[THE RECORDS]
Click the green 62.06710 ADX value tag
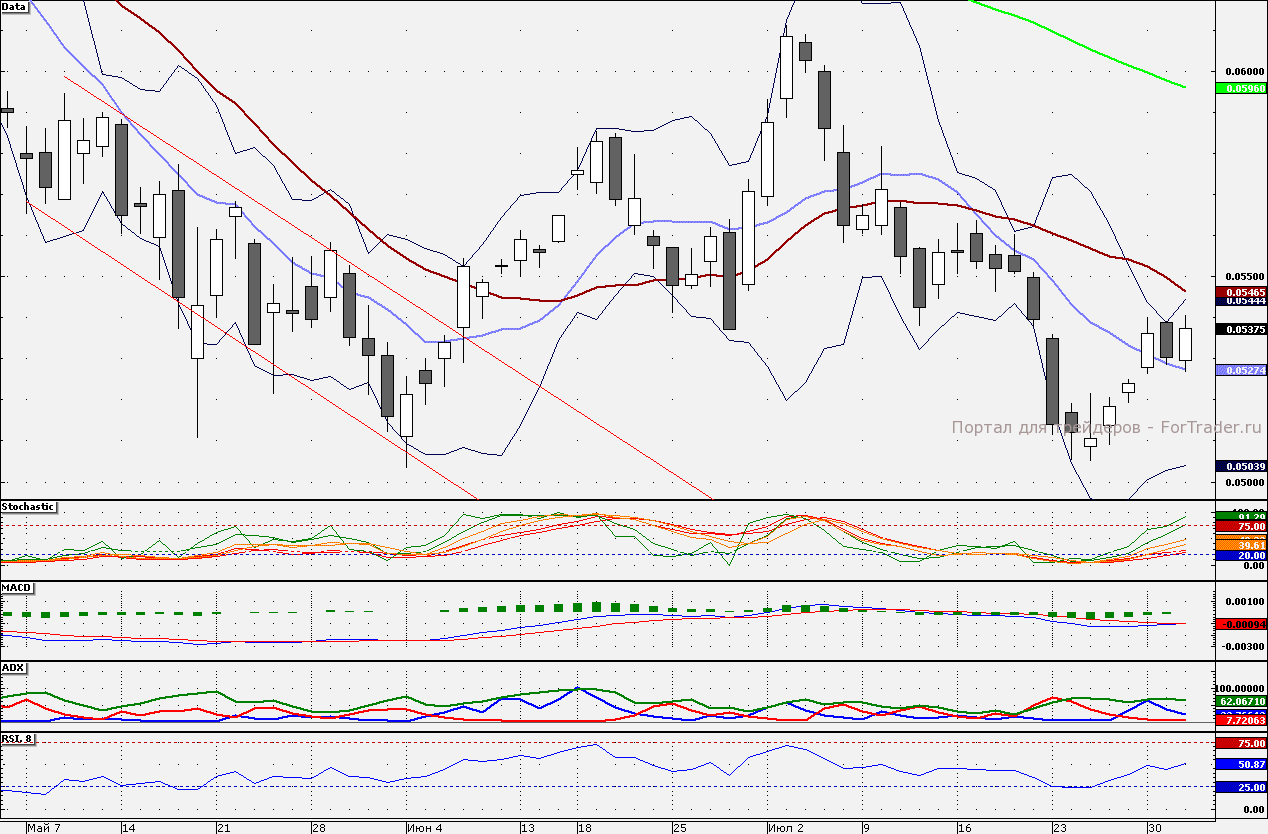This screenshot has height=834, width=1268. [1241, 702]
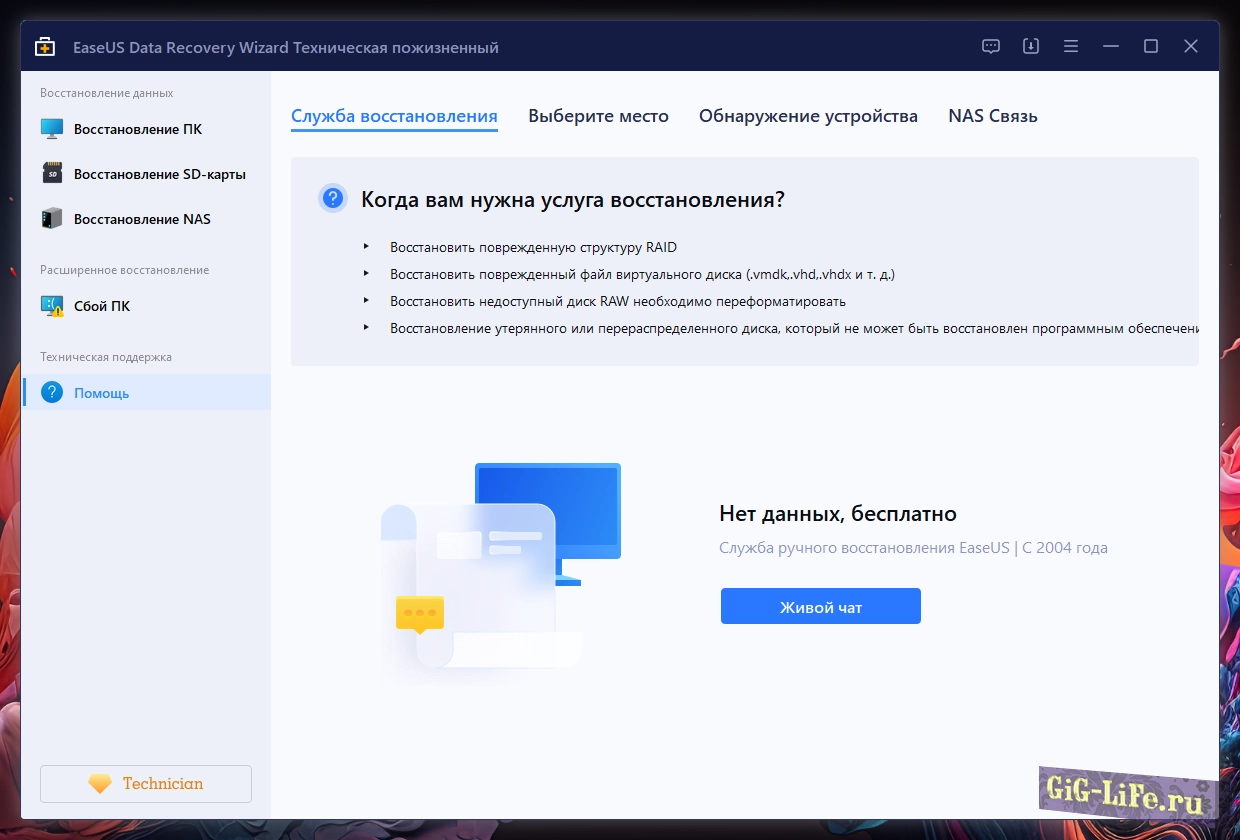Go to the NAS Связь tab
The height and width of the screenshot is (840, 1240).
[992, 116]
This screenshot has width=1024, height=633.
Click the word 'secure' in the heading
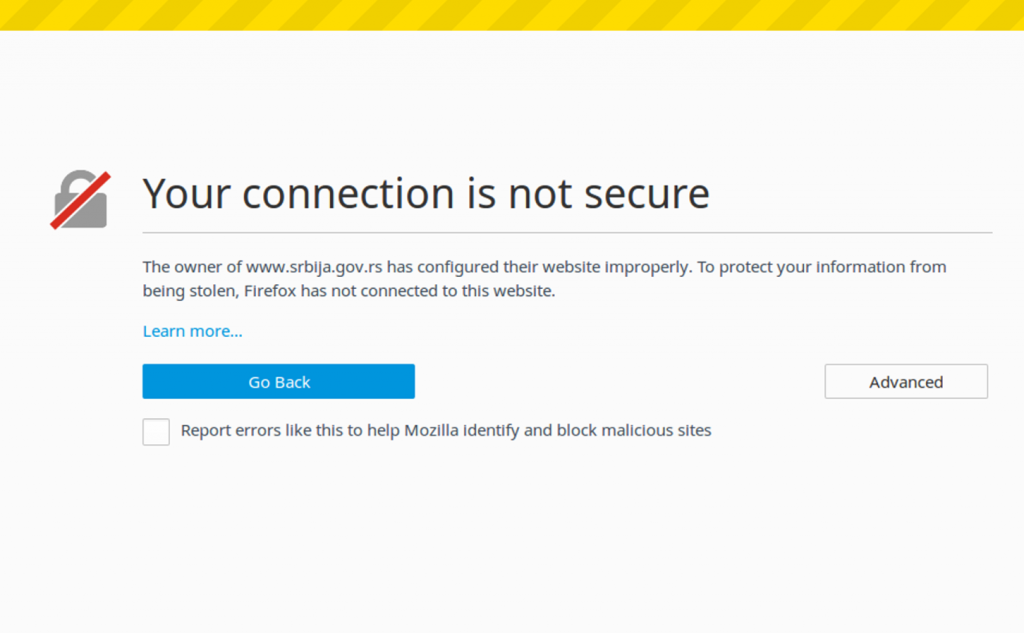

[PROBLEM TO SOLVE] Retype the entries above word for word, minus any images.

[COMPLETED TASK]
Click the green 62.06710 ADX value tag
This screenshot has height=834, width=1268. [1241, 702]
Go to the NAS Связь tab
The height and width of the screenshot is (840, 1240).
[992, 116]
This screenshot has width=1024, height=633.
Click the word 'secure' in the heading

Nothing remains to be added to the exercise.